TRY IT:
This task asks for the lines from the one with "Screen dimensions: 215x381" to the final line below, repeated exactly, with pictures omitted.

START GIVEN RECORDS

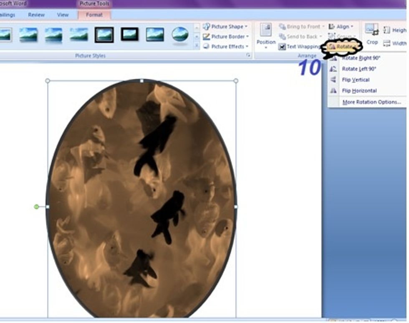Click the green rotation handle of picture
Image resolution: width=409 pixels, height=323 pixels.
36,207
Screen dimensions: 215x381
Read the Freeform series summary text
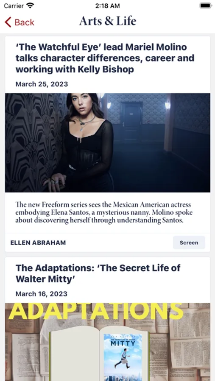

END GIVEN RECORDS

RESULT:
Screen dimensions: 215x381
Read the Freeform series summary text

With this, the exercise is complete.